This exercise calls for every line of the data below with the string "location" in it.

:::::

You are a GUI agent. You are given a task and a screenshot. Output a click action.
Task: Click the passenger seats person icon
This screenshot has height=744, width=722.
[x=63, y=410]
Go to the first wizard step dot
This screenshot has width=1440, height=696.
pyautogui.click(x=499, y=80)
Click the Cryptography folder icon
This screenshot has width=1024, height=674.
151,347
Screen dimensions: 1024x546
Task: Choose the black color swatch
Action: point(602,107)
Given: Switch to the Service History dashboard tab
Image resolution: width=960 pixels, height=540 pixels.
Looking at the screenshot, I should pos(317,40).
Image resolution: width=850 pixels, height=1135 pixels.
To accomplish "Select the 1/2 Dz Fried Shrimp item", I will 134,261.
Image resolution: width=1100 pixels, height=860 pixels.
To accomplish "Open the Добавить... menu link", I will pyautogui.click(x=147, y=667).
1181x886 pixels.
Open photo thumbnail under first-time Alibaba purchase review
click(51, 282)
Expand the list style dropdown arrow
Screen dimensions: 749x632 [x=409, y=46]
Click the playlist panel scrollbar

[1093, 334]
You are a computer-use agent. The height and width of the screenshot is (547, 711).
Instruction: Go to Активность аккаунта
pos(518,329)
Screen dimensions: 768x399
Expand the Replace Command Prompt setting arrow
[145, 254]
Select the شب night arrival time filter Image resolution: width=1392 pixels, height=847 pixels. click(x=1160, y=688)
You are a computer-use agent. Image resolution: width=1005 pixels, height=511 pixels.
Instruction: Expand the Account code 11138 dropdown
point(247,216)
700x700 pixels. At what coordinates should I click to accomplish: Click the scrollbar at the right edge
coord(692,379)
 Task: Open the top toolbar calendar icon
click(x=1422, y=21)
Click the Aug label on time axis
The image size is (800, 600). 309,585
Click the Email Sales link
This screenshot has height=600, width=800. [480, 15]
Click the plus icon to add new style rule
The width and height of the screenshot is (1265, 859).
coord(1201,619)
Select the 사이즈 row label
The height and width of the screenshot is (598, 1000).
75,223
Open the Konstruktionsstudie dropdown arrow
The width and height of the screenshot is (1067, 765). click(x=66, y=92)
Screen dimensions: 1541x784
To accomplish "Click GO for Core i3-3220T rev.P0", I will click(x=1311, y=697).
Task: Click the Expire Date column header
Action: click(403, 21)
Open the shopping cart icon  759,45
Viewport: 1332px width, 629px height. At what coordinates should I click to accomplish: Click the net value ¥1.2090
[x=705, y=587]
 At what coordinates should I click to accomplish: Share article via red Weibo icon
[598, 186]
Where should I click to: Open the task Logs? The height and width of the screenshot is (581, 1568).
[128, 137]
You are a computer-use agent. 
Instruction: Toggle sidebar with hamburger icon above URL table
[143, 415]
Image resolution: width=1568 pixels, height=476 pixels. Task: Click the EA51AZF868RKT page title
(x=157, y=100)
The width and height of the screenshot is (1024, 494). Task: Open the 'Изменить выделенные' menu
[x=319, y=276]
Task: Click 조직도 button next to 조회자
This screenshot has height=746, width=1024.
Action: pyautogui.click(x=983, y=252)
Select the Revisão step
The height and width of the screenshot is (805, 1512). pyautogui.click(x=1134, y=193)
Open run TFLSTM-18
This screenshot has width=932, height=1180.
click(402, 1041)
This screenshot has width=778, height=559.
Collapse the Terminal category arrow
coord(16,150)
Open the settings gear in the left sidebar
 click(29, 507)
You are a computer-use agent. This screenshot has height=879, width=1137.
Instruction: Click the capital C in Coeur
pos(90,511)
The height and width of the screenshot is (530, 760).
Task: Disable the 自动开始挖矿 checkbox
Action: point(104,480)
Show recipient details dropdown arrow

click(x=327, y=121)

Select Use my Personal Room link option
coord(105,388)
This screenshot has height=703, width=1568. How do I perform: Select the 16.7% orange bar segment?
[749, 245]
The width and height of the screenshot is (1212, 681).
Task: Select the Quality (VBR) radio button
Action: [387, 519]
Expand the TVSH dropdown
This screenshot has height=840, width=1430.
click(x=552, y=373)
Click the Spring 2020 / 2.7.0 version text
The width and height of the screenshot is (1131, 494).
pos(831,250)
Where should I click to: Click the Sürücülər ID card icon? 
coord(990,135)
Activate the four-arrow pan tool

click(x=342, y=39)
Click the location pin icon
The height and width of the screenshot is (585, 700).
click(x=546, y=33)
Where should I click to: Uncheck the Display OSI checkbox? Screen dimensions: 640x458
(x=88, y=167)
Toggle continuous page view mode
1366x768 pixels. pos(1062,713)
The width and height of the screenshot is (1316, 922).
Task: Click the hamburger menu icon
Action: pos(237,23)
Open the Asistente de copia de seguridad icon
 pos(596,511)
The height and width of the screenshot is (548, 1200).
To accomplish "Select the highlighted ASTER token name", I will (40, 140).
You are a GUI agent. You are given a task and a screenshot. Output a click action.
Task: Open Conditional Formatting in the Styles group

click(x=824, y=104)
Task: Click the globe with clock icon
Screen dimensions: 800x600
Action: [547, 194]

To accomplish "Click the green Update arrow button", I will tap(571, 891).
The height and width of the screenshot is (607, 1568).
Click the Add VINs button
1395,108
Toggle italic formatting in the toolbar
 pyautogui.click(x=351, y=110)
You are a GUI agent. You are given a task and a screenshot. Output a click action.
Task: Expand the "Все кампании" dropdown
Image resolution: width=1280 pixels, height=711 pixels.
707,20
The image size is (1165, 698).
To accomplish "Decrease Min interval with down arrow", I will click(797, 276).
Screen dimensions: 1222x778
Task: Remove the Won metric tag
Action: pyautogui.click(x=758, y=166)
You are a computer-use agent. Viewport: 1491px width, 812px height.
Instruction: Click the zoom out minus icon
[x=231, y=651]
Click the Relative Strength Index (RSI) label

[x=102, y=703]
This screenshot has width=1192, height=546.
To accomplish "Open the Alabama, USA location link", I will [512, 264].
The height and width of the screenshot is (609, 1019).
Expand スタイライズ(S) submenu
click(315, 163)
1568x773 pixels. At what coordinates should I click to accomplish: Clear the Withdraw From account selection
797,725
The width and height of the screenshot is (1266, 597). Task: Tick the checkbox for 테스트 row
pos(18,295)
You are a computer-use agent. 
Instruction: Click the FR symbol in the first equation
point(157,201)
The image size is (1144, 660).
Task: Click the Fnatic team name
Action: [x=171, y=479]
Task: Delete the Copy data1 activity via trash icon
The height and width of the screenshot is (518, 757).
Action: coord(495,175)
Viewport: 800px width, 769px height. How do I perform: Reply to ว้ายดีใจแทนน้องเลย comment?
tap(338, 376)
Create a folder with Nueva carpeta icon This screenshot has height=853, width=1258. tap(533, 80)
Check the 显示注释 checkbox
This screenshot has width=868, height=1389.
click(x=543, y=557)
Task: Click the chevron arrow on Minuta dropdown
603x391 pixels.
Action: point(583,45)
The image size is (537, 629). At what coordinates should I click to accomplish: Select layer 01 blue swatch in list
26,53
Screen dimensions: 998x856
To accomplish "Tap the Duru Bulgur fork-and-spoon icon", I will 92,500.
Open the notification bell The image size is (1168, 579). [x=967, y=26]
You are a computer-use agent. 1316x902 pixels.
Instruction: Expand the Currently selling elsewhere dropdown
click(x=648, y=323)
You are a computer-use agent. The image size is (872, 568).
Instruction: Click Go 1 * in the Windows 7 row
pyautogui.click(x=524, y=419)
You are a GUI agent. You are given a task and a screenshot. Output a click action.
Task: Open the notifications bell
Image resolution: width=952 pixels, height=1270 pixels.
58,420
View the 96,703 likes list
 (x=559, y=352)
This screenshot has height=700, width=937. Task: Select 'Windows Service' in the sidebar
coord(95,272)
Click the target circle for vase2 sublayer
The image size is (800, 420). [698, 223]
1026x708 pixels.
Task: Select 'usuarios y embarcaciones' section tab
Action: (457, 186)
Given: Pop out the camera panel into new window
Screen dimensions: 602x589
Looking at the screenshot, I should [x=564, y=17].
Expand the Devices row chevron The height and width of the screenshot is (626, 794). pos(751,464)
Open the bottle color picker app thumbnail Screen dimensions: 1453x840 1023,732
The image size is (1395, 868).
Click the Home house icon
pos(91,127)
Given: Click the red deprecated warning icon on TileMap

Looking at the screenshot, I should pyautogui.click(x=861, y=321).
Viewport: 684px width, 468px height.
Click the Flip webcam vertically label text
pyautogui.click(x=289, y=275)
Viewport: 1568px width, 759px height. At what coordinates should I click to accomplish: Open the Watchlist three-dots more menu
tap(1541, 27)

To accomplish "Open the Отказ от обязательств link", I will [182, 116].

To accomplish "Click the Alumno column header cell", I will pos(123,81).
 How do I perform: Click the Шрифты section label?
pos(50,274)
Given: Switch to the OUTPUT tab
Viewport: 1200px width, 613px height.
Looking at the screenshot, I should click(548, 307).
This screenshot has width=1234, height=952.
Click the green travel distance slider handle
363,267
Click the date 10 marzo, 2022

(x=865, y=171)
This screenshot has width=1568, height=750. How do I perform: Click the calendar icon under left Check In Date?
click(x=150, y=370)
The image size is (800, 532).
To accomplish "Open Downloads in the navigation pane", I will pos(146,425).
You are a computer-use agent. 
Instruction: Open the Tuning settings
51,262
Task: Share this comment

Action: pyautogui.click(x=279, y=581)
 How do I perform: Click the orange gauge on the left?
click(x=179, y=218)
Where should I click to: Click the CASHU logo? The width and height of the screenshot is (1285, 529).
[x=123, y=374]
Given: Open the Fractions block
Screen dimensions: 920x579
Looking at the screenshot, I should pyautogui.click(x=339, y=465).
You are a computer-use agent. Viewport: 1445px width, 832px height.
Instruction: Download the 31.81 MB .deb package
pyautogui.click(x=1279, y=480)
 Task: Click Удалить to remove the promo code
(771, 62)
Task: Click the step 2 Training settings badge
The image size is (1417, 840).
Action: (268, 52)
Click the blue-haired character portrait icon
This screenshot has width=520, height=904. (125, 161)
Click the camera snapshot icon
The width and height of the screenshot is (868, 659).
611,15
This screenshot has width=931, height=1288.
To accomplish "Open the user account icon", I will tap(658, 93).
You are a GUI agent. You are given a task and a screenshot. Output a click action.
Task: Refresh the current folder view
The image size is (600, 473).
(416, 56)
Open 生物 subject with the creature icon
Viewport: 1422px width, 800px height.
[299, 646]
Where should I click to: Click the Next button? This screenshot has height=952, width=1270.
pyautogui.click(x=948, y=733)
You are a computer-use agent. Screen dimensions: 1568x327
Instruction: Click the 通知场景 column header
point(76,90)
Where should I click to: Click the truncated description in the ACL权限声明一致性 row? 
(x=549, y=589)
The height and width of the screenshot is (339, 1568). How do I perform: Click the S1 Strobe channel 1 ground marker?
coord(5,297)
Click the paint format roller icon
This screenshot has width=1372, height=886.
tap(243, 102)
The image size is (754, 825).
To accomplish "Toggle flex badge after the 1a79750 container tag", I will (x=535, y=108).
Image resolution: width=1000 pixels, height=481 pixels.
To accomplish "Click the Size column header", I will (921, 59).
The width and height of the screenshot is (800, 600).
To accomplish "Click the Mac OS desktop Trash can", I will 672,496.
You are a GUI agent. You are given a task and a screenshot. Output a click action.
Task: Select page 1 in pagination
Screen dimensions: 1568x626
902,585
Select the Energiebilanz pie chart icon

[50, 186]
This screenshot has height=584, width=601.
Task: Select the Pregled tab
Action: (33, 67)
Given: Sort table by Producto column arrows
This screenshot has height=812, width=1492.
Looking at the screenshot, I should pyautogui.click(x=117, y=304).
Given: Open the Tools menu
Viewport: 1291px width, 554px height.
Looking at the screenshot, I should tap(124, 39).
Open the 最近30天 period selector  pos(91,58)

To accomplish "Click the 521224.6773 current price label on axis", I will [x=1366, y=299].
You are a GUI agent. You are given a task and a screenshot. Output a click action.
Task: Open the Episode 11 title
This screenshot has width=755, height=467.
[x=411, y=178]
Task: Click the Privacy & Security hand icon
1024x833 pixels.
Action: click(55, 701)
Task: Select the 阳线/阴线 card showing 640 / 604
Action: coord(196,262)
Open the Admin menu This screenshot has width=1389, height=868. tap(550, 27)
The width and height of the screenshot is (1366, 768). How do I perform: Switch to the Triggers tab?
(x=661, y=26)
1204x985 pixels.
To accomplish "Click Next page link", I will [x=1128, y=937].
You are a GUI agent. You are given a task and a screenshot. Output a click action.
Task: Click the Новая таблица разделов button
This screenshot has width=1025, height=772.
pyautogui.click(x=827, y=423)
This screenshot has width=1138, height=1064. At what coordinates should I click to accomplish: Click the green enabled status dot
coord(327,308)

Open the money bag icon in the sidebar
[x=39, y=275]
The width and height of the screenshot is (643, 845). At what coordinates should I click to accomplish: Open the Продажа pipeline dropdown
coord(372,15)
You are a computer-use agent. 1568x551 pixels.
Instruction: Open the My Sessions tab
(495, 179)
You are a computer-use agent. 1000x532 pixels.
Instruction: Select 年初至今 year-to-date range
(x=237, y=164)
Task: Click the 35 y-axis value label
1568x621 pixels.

:::::

* [EXERCISE ANSWER]:
Click the location pin icon
To accomplish "Open the Alabama, USA location link", I will [512, 264].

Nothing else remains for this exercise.